When competing in a tournament, there’s no rest for the weary. Games are typically packed much closer together than normally during the season. With such limited time, it’s vital to make the most of it. Tournament success is dependent upon it.
The name of the game is recovery. Training adaptations are not the focus right now. That work has already been done and now it’s time to show off that hard work. Being able to perform optimally and show off that hard work every game is the trick. Proper recovery and feeling fresh is what will allow this.
Maximizing your recovery takes proper planning. How much time between each event and the resources available will dictate what recovery strategy is best. But regardless, you need to make sure to have a plan.
“If you fail to plan, you should plan to fail”
How much time between events is the first piece of the puzzle. Most of the time there is likely to be at least 24 hours between events. While not perfect, this does allow a good amount of time to get back to close to 100% if things are done properly. For those situations with multiple events the same day, a different plan needs to be in place.
Knowing the schedule and how much time between events is crucial. This dictates what recovery strategies we can implement for maximum effectiveness and efficiency. The more time that we have, the more opportunity we have to eat and also to recover. On the other hand with less time, we naturally have to focus on what can provide more immediate benefits.
Optimized recovery is key to tournament success
After the first event ends, recovery should start immediately. Nutrition wise we want to make sure we have protein and fluid readily available. The protein can help us build muscle but right now we are more interested in how it helps repair the muscles we just beat up. Immediately after competition our muscle’s are like sponges and rapidly take up the protein provided. Simple protein shakes can be great due to their convenience to pack and ease of drinking.
All of the sweat that was lost needs to be replaced too! Drinking plenty of fluid starting immediately after helps to rehydrate us. Even just a slight dehydration can negatively impact our performance as well as increase our risk of soft tissue injuries. To help rehydrate quicker, drinking something with some extra electrolytes (sodium in particular) is important. The extra sodium helps the body to absorb the fluid better as well as reduces urine production to help hold onto that water as well. Two birds, one stone!

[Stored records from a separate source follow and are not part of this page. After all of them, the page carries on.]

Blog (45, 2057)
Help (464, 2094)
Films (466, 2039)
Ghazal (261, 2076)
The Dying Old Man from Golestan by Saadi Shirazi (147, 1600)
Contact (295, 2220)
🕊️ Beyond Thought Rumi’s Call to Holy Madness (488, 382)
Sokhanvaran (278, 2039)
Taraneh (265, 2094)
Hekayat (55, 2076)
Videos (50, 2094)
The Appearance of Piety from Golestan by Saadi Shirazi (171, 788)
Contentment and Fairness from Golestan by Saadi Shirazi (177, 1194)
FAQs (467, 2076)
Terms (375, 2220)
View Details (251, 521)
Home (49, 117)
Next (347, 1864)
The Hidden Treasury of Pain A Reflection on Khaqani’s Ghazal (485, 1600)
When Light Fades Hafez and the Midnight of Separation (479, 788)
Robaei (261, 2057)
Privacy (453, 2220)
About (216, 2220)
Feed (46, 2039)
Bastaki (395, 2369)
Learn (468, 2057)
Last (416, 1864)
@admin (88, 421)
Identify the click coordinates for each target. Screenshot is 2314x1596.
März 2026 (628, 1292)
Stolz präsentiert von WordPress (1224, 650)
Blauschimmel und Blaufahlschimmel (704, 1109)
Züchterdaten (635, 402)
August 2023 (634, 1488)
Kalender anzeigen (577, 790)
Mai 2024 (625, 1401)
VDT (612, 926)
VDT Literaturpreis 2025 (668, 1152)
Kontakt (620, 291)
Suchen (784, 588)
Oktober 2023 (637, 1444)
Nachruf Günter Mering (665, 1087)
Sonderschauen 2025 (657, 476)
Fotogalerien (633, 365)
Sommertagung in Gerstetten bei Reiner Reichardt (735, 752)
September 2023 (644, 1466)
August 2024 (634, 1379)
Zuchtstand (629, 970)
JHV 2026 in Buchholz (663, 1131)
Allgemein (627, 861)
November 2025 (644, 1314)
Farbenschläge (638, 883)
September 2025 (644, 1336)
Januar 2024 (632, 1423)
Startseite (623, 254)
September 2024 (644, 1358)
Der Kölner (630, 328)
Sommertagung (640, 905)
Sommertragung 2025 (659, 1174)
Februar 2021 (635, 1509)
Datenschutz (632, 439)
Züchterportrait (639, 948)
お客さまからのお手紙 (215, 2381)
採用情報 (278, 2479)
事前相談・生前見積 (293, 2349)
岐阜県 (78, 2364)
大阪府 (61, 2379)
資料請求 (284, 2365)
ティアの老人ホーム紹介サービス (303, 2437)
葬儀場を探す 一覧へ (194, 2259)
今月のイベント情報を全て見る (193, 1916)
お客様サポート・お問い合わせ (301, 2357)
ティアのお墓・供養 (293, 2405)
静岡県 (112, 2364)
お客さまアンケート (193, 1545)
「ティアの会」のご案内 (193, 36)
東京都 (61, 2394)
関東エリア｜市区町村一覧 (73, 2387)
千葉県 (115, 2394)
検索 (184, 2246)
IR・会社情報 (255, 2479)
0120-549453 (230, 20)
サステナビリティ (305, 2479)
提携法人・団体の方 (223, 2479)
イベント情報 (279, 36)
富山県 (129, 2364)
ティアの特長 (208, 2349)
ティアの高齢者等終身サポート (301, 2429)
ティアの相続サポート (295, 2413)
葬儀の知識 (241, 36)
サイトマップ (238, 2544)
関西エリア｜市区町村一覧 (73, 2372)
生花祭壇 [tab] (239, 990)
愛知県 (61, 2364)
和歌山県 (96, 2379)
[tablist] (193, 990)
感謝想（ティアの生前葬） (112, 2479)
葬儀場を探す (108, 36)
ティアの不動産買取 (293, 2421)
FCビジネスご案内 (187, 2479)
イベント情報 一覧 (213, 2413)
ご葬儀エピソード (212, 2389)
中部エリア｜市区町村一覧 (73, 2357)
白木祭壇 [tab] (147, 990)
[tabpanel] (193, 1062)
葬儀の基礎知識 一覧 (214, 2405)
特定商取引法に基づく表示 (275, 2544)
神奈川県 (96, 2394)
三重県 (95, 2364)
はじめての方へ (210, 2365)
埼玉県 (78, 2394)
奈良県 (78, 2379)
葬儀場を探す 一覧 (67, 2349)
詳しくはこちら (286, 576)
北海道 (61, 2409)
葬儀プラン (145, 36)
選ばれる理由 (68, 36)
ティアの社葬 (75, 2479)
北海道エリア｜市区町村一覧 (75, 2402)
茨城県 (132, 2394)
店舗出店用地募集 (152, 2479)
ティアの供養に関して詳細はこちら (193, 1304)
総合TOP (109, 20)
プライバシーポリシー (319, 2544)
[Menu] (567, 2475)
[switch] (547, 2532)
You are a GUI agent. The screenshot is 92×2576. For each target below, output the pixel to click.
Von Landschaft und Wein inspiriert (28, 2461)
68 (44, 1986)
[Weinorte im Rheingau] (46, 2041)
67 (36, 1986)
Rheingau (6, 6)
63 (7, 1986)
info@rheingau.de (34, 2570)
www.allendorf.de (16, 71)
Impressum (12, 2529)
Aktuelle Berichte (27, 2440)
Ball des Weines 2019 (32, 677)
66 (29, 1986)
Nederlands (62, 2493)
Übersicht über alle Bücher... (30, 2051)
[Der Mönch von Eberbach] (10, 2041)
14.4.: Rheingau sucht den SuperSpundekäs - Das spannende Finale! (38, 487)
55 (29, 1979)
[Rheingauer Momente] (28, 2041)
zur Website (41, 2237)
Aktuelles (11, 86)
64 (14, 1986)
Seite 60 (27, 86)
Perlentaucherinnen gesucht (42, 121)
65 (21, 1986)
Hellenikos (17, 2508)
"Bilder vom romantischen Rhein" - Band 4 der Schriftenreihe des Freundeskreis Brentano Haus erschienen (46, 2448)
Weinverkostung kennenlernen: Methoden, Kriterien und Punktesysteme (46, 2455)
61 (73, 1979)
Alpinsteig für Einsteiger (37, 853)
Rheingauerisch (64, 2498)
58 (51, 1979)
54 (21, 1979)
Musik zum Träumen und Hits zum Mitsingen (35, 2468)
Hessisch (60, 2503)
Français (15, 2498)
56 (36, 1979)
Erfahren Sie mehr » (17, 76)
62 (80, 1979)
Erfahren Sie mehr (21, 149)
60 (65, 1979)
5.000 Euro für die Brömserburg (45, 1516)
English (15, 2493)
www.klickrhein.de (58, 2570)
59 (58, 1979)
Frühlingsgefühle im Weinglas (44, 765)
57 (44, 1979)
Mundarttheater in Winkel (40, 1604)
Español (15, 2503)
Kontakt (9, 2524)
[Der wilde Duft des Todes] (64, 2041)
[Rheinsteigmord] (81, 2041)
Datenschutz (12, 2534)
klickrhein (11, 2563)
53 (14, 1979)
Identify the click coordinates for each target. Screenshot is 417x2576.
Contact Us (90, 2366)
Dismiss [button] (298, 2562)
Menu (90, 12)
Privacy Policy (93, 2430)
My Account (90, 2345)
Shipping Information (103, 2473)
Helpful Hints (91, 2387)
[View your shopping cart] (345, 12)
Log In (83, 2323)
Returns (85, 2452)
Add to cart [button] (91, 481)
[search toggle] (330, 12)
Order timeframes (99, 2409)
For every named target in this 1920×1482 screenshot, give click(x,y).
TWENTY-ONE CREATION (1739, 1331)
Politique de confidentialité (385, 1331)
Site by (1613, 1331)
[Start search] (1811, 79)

Carbohydrates help with quick energy replacement as well. With multiple events in one day where there are just hours between, carbs can play an even more important role. That quick energy carbs provide help to refill our gas tank to be filled up and ready to perform again. Carbs are typically very easy on the stomach as well and can help to provide that much needed energy without feeling as though there’s a brick in your stomach afterwards. When grabbing some carbs though make sure to do your best at limiting fiber due to the increased time it takes to digest fiber. That could create the uncomfortable brick feeling just mentioned.
Listen to your body
Overall, if it’s a full day between events we can enjoy whole meals to replenish our needs. There will be optimal time to digest and absorb everything. Fruits and vegetables will be of increased importance as well to help reduce inflammation. Those typically take a bit longer to digest but with this amount of time it won’t be a problem.
Same day quick turnarounds don’t allow us to have full meals necessarily. We have to focus more on ‘snack’ type items for quick access and digestion. Things such as sports drinks, protein shakes, granola bars, bananas and fruit snacks can be great in this moment. The closer that you can get to eating enough to fully replace the calories burned in the previous event, the better.
You know your body better than any body though. With that knowledge making sure to eat something that you know sits well for you and that you enjoy takes a big priority. At the end of the day, tournament success is based on feeling good and performing great. And one thing that is undefeated research wise is that eating something is better than nothing! So make sure you have snacks, drinks and are prepared to make the most of the time available to you.